Pero hay algo que me conmueve, más allá de las semejanzas coyunturales, en esta tarea no de cambiar el mundo, sino de impedir que se deshaga. El compromiso con lo anterior, la necesidad de resistir en épocas innobles, significa el reconocimiento de un diálogo generacional que deja fuera de lugar a los viejos cascarrabias (esos que opinan que los jóvenes son tontos) y a los jóvenes adánicos (esos que sienten que van a inventárselo todo porque no tienen nada que heredar de sus mayores, ni siquiera su experiencia del mal y del miedo). La dignidad de vivir y de morir necesita el diálogo con el pasado como restauración de una posible confianza en el futuro. Digo posible, porque más vale que sólo nos movamos en el modesto terreno de las posibilidades. Oponerse al nihilismo sin caer en el dogma fue una de las mejores lecciones de Camus, partidario de las utopías modestas.

Confieso que en mi perpetuo diálogo generacional con el viejo Albert Camus, al releer una vez más el discurso de diciembre de 1957, me he detenido con incomodidad en esta frase: "Por eso, los verdaderos artistas no desdeñan nada; se obligan a comprender en vez de juzgar. Y si han de tomar partido en este mundo, sólo puede ser por una sociedad en la que, según la gran frase de Nietzsche, no ha de reinar el juez sino el creador, sea trabajador o intelectual". Sentirse incómodo no es negar, sino detenerse a pensar.

Como nos recordó Bernhard Schlink en su magnífica novela El lector, un juez debe comprender, mirar a los ojos del reo antes de dictar sentencia. Eso es cierto, sobre todo cuando uno está acostumbrado a leer y a ponerse en el lugar del otro. Pero esa misma costumbre de leer me invita ahora a pensar desde una perspectiva diferente: en esta época, quizá sea mejor que la sentencia la dicte un juez más que un creador.

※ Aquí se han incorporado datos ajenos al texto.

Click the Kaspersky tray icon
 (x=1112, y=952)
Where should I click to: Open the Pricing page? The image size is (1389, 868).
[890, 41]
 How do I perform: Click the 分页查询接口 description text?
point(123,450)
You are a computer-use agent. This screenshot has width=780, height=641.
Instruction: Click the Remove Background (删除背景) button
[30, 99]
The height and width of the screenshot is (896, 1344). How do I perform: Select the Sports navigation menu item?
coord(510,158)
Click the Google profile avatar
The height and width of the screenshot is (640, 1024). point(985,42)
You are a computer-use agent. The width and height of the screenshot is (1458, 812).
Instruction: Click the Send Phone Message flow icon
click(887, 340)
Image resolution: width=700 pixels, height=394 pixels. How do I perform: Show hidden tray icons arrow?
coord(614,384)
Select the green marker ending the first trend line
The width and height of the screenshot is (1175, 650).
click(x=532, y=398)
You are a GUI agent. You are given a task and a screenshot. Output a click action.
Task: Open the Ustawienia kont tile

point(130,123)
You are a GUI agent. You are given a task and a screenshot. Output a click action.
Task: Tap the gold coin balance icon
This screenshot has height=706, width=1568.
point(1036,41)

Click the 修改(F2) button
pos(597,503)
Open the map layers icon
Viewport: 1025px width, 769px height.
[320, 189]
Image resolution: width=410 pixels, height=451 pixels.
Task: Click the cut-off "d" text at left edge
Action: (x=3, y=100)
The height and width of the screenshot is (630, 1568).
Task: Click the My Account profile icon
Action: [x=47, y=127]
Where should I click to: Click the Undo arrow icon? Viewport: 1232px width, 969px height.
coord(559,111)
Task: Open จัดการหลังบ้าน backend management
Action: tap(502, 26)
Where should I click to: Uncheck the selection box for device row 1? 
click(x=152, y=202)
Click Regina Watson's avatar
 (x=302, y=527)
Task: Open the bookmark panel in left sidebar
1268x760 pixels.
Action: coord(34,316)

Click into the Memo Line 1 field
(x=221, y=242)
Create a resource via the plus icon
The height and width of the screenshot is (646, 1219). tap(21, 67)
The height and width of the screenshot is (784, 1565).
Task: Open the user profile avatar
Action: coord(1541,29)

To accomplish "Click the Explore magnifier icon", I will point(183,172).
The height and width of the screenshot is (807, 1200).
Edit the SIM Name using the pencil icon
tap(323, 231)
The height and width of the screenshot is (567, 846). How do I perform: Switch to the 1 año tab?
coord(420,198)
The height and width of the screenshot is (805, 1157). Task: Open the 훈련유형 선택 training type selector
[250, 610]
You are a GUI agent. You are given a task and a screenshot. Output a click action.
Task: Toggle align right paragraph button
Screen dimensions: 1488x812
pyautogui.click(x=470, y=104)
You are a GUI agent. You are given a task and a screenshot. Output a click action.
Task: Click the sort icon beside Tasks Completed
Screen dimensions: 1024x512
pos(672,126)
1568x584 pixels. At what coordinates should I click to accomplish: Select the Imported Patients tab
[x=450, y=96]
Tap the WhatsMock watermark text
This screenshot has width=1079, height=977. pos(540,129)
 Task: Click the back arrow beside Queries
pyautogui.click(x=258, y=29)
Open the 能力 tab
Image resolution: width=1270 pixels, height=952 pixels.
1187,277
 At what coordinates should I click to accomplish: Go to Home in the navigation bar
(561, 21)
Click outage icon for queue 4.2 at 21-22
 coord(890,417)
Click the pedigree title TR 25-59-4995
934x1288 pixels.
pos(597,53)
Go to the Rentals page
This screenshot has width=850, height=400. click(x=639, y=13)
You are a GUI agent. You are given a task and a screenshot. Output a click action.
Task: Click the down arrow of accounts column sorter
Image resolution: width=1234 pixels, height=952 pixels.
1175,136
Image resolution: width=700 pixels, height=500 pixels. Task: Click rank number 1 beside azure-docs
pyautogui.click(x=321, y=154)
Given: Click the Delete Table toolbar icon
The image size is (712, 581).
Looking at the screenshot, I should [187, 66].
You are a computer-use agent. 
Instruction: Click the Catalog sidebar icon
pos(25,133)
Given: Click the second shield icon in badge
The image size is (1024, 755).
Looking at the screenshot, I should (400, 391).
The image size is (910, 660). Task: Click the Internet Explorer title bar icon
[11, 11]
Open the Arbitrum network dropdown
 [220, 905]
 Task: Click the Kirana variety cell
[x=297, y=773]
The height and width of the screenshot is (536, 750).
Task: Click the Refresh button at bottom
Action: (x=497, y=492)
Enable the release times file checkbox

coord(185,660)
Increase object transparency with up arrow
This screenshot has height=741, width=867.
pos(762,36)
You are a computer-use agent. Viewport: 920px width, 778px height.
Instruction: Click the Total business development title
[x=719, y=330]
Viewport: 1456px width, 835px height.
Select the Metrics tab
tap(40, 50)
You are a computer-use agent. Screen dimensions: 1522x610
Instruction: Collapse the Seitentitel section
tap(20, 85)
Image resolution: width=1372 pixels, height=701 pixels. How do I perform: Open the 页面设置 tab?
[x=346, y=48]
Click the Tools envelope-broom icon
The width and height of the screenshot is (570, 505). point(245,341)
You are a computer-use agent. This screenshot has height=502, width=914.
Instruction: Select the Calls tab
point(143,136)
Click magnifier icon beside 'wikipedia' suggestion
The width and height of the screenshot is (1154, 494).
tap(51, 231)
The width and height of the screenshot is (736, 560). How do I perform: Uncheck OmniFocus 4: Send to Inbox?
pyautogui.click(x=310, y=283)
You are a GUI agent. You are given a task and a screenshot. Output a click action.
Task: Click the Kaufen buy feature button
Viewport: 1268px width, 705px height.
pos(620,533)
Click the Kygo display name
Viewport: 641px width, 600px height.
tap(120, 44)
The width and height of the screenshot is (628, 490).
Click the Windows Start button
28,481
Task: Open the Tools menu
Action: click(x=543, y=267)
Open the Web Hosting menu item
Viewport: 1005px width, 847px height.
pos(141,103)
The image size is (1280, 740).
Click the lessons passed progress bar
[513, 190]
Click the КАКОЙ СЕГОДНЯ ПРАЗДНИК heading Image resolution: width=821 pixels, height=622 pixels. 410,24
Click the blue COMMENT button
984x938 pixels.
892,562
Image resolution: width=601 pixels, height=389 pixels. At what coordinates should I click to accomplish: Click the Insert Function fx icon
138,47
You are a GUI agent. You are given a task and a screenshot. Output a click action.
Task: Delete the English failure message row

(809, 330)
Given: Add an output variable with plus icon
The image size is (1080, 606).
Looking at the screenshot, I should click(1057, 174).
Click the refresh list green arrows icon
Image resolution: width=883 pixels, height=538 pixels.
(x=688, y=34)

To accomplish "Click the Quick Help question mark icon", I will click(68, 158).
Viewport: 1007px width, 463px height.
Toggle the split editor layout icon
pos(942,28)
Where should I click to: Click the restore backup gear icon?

Hablo, claro está, de nuestra relación con la ley. La dinámica social impuesta tiende a identificar el progreso con la ruptura, la rebeldía con el desprecio de lo anterior, la libertad con el grito. Es la misma dinámica social que controla las opiniones y las reacciones sentimentales a través de sus medios de comunicación y que trabaja para borrar la memoria y gobernar el descrédito, una forma de nihilismo. Si queremos hacer de la literatura y de la vida un compromiso público con la verdad de la gente, tal vez sea necesario enfrentarse al poder en el terreno de una verdad convertida en verosimilitud, de una legitimidad convertida en legalidad. La verdad no verosímil fracasa en el argumento literario tanto como la legitimidad no legal en la sociedad democrática. La libertad depende de la creación de un orden, no de la llamarada de una ruptura. Un orden con sus jueces.

El trabajo del poeta es ampliar el horizonte de la memoria y la verosimilitud, igual que la ciudadanía necesita  transformar las leyes para situarlas en la legitimidad de su tiempo. Pero para que este proceso no conduzca a la confusión, la decepción o la furia manipulable, es preciso un orden capaz de forzar la realidad, no de negarla, y enfrentarse al poder. En esta sociedad, debe dictar sentencia el juez más que el creador.

Albert Camus no inventó el periodismo, restauró su compromiso independiente para vigilar al poder frente a los demagogos o los cortesanos. Albert Camus no inventó la figura del intelectual, restauró su decencia frente a los que sacrificaban el presente en nombre de la tierra prometida. ¿Existe una forma de creación que no sea un modo de recuerdo?

En fin, ganas de pensar, deseos de ponerse en un compromiso al ser poeta, o periodista, o intelectual, o juez, o ciudadano, o cualquier cosa.

¿Qué es ser un poeta? Acostumbrado por vocación a convertir mi oficio en el primer ámbito de compromiso con la sociedad, no me conformo sólo con la exigencia evidente de honestidad en el estilo, esa relación íntima que cada escritor establece con el patrimonio común de un idioma. Necesito también vigilarme, ser precavido conmigo mismo, cuestionar el sentido y las consecuencias de mi honestidad.